Structural Hole Theory: The Relationship between Corporate Ties and Corporate Innovation
Erik Noyes – Boston University
Dr. Erik Noyes, a recent doctoral graduate of the School of Management, has been working for the past five years on novel research which analyzes how company positions in interlocking boards affect risk-taking and entrepreneurial behavior among the largest U.S. companies.
An interlocking board occurs when a board member of one firm also serves on additional company boards — thereby creating a “tie” between two or more companies. For example, IBM and Intel may “share” a board member who sits on both of their respective boards, such that information about each company’s respective industry or market environment may be accessed through that director. Structural Hole Theory predicts that a company’s connections — and more specifically its absence of certain connection — will shape its access to unique information, i.e., information which other companies may struggle to obtain based on their position in a firm network. Dr. Noyes analyzed a study sample of thousands of firms and tens of thousands of directors spanning a period of eight years, in order to observe the effect of interlocking boards on investments in new corporate ventures, a major source of growth and innovation for large companies (for context: Intel invested over $3 billion dollars in new corporate ventures between 1996 and 2006!).

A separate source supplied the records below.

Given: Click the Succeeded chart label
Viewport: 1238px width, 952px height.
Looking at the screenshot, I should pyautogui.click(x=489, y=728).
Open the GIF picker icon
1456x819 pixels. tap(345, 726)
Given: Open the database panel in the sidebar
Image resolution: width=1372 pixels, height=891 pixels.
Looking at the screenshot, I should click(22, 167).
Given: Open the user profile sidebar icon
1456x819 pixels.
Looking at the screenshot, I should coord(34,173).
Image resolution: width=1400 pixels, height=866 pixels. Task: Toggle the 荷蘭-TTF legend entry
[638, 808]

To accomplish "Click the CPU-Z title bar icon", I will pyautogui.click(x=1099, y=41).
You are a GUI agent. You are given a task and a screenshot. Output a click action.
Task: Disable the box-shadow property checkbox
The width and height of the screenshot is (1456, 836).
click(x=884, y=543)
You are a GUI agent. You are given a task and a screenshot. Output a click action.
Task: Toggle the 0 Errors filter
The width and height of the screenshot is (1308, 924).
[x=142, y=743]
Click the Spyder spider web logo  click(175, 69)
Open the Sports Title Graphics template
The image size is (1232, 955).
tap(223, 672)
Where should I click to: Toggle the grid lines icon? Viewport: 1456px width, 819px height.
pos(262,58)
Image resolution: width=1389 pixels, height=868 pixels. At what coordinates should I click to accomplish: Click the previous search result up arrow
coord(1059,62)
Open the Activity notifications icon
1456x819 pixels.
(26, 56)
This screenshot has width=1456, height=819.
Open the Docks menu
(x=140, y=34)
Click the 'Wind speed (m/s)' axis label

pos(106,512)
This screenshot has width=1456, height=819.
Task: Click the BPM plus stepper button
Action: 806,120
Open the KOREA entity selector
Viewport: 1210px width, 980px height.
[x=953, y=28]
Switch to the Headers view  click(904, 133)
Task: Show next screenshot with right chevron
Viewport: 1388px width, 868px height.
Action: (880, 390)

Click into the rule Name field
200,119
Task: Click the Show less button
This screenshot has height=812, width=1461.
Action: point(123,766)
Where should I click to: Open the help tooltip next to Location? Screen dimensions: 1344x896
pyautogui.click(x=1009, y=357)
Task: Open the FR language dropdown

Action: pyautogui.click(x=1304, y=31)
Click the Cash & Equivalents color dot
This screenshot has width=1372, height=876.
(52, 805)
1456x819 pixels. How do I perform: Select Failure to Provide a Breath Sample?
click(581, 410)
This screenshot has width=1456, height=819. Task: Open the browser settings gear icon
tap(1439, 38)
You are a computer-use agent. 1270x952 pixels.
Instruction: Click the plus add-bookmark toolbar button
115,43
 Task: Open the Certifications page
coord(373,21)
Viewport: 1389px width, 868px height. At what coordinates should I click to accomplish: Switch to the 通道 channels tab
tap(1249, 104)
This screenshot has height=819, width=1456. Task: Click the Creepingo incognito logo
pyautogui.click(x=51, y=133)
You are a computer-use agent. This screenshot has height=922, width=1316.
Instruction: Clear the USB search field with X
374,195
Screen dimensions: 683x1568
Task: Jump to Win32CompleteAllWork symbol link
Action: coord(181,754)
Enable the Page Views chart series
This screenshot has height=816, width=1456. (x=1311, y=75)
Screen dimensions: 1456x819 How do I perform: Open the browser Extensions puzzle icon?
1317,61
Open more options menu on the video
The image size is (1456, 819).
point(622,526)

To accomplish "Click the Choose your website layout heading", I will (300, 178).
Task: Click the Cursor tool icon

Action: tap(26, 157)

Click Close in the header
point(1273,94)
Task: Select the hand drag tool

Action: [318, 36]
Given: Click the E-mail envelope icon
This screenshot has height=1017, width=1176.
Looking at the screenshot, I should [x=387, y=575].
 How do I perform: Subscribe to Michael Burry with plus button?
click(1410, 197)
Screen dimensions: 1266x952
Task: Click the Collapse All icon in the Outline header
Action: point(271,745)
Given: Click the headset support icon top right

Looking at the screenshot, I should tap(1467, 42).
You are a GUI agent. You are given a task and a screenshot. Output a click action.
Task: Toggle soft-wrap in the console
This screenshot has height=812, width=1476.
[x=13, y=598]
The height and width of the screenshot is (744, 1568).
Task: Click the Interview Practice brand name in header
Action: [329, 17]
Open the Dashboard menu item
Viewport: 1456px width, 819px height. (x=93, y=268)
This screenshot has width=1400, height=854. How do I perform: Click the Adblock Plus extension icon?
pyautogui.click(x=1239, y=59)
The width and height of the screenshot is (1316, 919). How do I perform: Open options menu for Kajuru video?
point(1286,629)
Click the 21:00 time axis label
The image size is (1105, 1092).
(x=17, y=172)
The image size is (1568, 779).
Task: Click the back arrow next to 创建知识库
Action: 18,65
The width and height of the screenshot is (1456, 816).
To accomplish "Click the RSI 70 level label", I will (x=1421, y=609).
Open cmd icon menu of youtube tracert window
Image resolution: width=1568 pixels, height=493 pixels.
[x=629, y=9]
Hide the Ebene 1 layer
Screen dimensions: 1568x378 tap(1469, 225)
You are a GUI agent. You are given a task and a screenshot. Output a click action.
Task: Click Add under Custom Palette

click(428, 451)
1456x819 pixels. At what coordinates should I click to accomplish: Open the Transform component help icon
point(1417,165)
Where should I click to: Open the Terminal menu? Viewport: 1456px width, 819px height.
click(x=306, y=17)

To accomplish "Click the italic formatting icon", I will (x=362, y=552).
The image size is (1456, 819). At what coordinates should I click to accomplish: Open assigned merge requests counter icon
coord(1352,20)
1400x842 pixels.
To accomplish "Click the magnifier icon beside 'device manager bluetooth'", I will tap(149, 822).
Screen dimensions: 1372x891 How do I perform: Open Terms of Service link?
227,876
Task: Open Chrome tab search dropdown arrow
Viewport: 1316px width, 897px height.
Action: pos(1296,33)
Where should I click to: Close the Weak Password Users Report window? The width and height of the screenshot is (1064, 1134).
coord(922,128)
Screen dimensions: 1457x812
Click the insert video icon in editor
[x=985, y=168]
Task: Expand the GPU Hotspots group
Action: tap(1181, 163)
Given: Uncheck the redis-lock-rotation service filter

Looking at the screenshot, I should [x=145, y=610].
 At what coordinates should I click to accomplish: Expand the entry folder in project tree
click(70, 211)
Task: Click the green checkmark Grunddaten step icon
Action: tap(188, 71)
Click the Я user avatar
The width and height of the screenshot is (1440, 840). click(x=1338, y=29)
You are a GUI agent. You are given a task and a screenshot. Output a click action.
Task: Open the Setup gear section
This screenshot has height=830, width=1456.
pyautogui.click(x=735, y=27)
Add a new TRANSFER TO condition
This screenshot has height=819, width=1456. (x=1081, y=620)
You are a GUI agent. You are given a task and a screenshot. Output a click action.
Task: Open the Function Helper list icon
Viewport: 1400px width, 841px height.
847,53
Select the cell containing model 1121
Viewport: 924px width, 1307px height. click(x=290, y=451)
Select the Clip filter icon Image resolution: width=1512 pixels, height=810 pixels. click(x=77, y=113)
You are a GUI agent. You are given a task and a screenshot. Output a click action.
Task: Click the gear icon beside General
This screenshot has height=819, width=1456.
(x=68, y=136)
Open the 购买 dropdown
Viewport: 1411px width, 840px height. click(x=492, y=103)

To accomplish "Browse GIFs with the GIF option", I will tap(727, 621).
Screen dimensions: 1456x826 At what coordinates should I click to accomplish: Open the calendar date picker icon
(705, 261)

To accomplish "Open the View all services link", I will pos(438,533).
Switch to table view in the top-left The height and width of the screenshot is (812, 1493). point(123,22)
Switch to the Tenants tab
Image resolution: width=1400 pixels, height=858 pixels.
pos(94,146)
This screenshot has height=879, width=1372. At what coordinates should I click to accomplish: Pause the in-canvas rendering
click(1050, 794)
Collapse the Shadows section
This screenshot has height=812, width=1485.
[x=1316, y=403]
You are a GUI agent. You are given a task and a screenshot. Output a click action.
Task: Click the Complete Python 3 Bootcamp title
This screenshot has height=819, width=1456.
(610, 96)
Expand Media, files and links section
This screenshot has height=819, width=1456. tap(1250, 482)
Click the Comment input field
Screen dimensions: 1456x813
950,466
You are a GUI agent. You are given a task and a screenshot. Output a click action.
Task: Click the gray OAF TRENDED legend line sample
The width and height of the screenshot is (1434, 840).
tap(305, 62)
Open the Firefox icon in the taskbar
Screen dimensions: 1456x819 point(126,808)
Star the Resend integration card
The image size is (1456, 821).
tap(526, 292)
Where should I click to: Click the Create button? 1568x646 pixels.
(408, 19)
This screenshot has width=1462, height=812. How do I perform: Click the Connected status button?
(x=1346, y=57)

To illustrate his research Dr. Noyes collaborated with Boston University’s Scientific Computing and Visualization group (SCV). Ray Gasser, a senior graphics programmer with SCV, is working with Dr. Noyes to develop a software application for interactively viewing large graphs of the social network data in order to demonstrate the effects of interlocking boards. Once the software is finalized the visualization of Dr. Noyes’ research will be enhanced by using the Deep Vision Display Wall. This high-resolution stereo display wall allows the viewer to see and interact with the data in three dimensions by using stereoscopic glasses. As a result of the customized software, Dr. Noyes is now able to demonstrate specific first and second level connections between companies’ interlocking boards (see figures on right) as well as interact with the data in ways not possible using earlier tools. What makes the collaboration between Dr. Noyes and SCV interesting is that the visualization consists of business data and not the more traditionally scientific research areas such as physics, chemistry, and biomedical engineering. The collaboration between Dr. Noyes and the SCV group at Boston University has successfully created a tool for interacting and visualizing three dimensional models of firm positions in interlocking boards and new venture investment activity.